#### Raw data
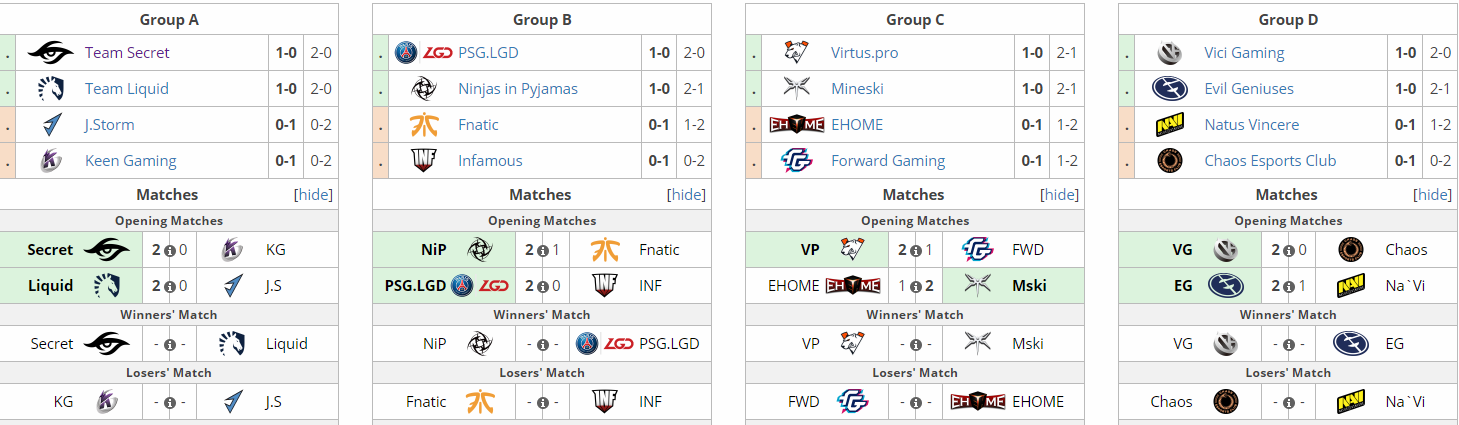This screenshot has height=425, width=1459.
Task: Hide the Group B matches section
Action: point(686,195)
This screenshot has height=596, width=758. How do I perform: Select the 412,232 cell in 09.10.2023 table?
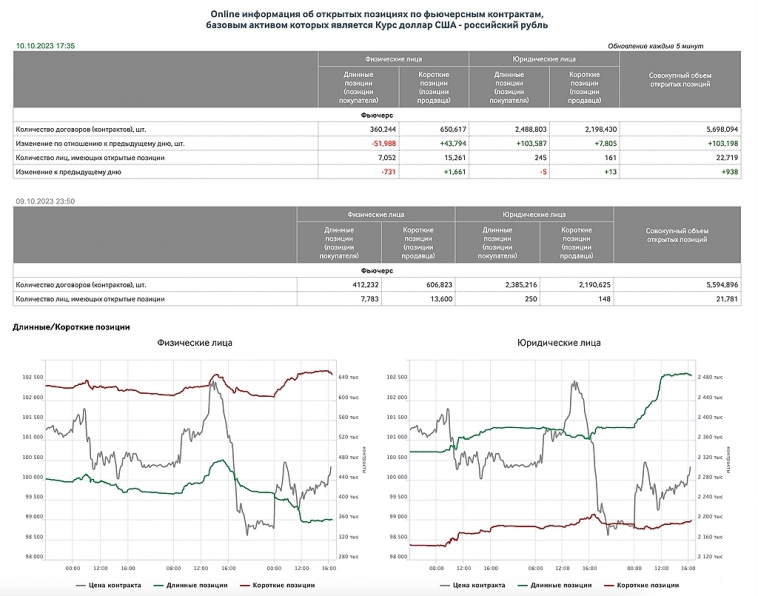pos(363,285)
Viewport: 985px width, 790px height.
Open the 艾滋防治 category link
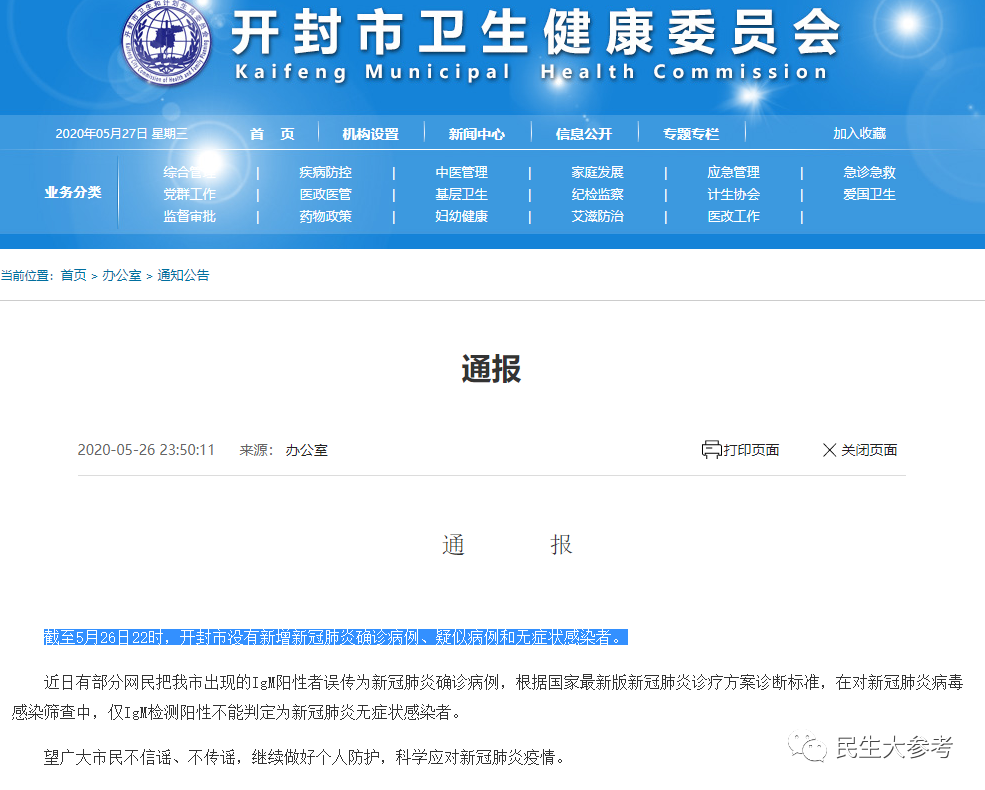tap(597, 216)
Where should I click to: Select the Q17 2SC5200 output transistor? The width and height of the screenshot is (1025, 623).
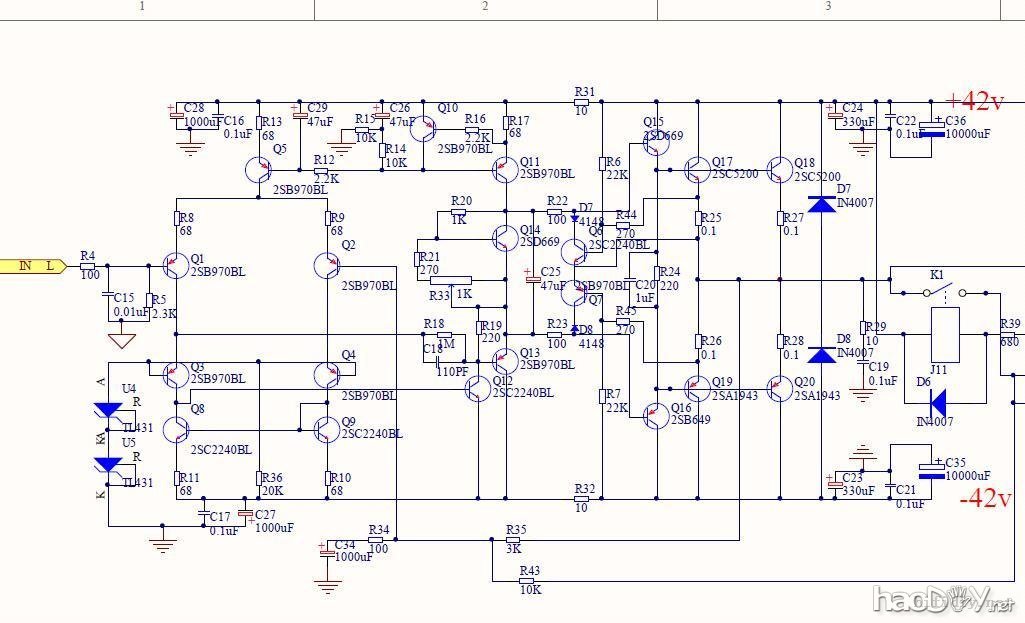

#### Exercise goal
The line containing "This screenshot has height=596, width=758." and every line after it, through the end of the records, are what you should retype exactly. Do not include the pictures.

#### Written answer
This screenshot has height=596, width=758. How do I perform: Select the 412,232 cell in 09.10.2023 table?
pos(363,285)
Viewport: 985px width, 790px height.
Open the 艾滋防治 category link
tap(597, 216)
Where should I click to: Select the Q17 2SC5200 output transistor? The width and height of the screenshot is (1025, 623).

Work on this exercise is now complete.